OBJECTIVE A:
Give every Indenture section number cited in the consolidation, merger and conveyance of assets text, listing each number once.
OBJECTIVE B:
Copy word for word the part of the consolidation, merger and conveyance of assets text starting at "(Indenture, Section 1201.)" and ending at "(Indenture, Section 1204.)".

CONSOLIDATION, MERGER AND CONVEYANCE OF ASSETS

         Under the terms of the Indenture, we may not consolidate with or merge
into any other entity or convey, transfer or lease as or substantially as an
entirety to any entity our Electric and Gas Utility Property, unless:

o    the surviving or successor entity, or an entity which acquires by
     conveyance or transfer or which leases our Electric and Gas Utility
     Property as, or substantially as, an entirety, is organized and validly
     existing under the laws of any domestic jurisdiction and it expressly
     assumes our obligations on all Debt Securities then outstanding under the
     Indenture and if the consolidation, merger, conveyance, sale or other
     transfer occurs prior to the Release Date, confirms the lien of the
     Indenture on the collateral for the Debt Securities;

o    in the case of a lease, the lease is made expressly subject to termination
     by us or by the Indenture Trustee and by the purchaser of the property so
     leased at any sale thereof at any time during the continuance of an event
     of default under the Indenture;

o    we shall have delivered to the Indenture Trustee an officer's certificate
     and an opinion of counsel as provided in the Indenture; and

o    immediately after giving effect to the transaction, no event of default
     under the Indenture, or event which, after notice or lapse of time or both,
     would become an event of default under the Indenture, shall have occurred
     and be continuing.

(Indenture, Section 1201.) In the case of the conveyance or other transfer of
the Electric and Gas Utility Property as or substantially as an entirety to any
other person, upon the satisfaction of all the conditions described above, we
would be released and discharged from all our obligations under the Indenture
and on the Debt Securities then outstanding unless we elect to waive release and
discharge. (Indenture, Section 1204.)

         The Indenture does not prevent or restrict:

o    any conveyance or other transfer, or lease, of any part of our Electric and
     Gas Utility Property that does not constitute the entirety, or
     substantially the entirety, of our Electric and Gas Utility Property; or
     (Indenture, Section 1205.)

o    any conveyance, transfer or lease of any of our properties where we retain
     Electric and Gas Utility Property with a fair value in excess of 143% of
     the aggregate principal amount of all outstanding Debt Securities, and any
     other outstanding debt securities that rank equally with, or senior to, the
     Debt Securities with respect to the Electric and Gas Utility Property,
     other than any Class A Bonds held by the Indenture Trustee. This fair value
     will be determined within 90 days of the conveyance, transfer or lease by
     an independent expert that we select and that is approved by the Indenture
     Trustee. (Indenture, Section 1206.)

The terms of the Indenture do not restrict us in a merger in which we are the
surviving entity. (Indenture, Section 1205.)

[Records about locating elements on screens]
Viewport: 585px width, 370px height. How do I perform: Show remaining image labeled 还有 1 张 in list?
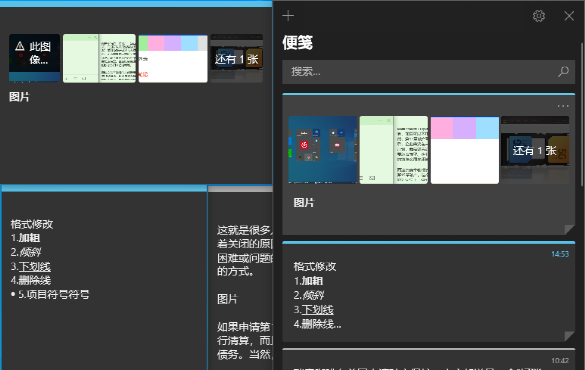(535, 150)
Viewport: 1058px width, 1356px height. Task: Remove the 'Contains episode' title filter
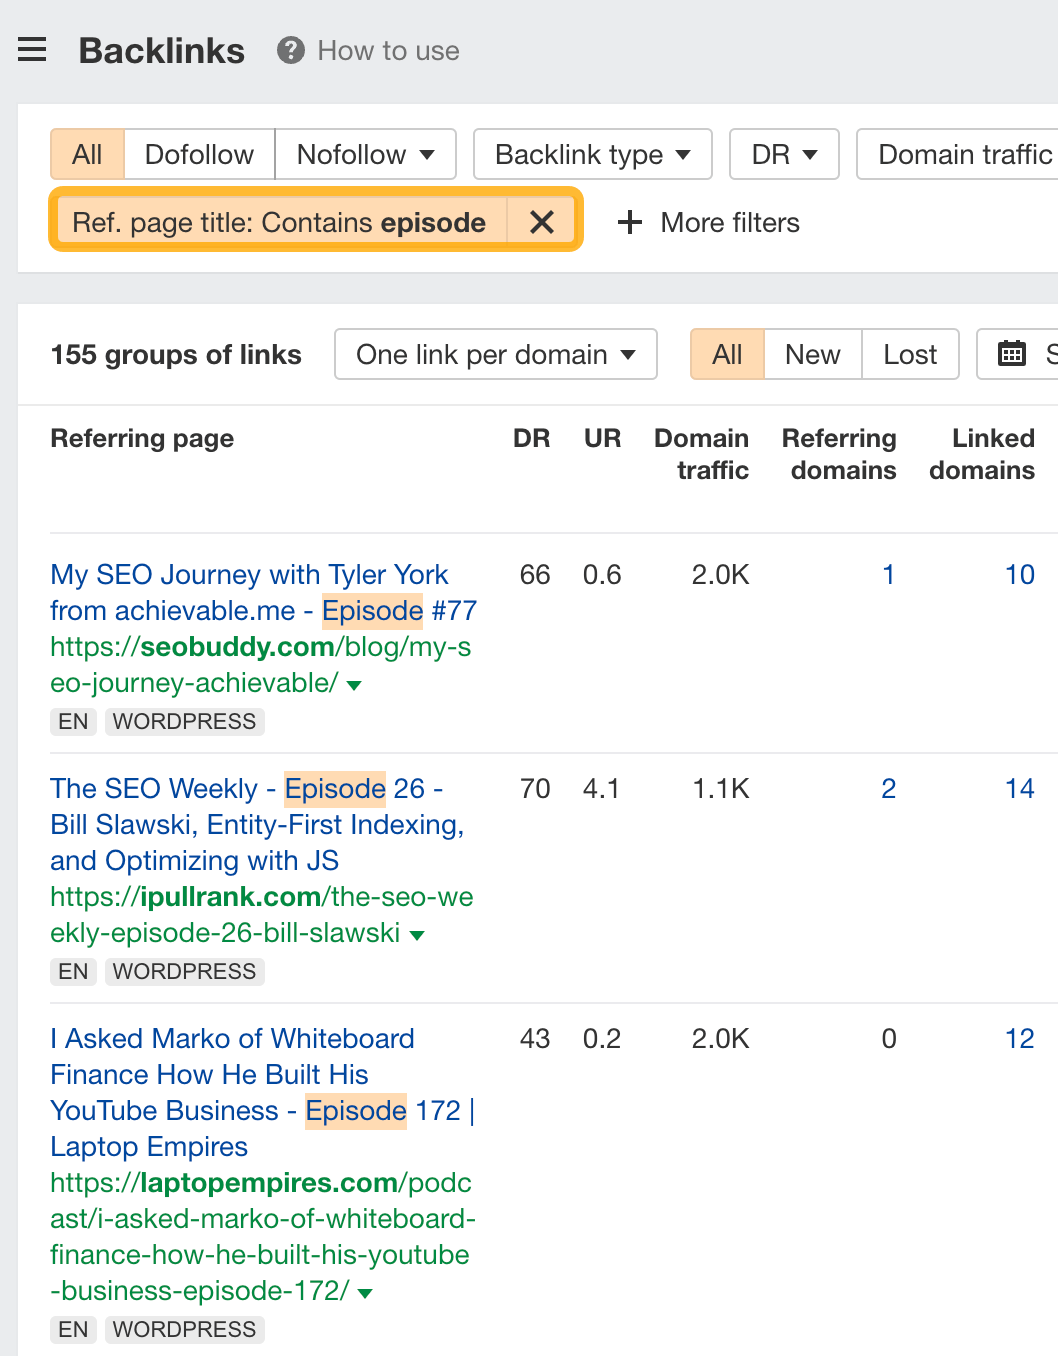542,222
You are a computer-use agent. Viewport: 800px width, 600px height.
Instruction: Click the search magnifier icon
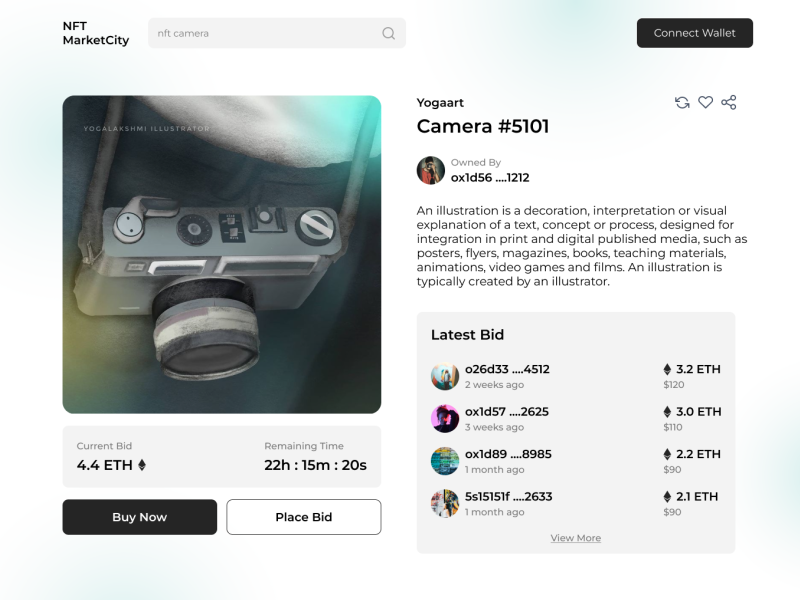(x=388, y=33)
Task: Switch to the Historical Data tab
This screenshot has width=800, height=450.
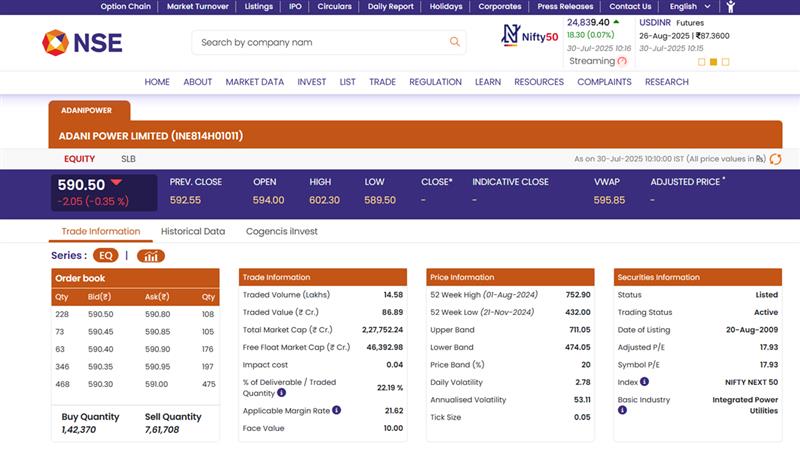Action: tap(193, 231)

FINAL ANSWER A:
1201, 1204, 1205, 1206

FINAL ANSWER B:
(Indenture, Section 1201.) In the case of the conveyance or other transfer of
the Electric and Gas Utility Property as or substantially as an entirety to any
other person, upon the satisfaction of all the conditions described above, we
would be released and discharged from all our obligations under the Indenture
and on the Debt Securities then outstanding unless we elect to waive release and
discharge. (Indenture, Section 1204.)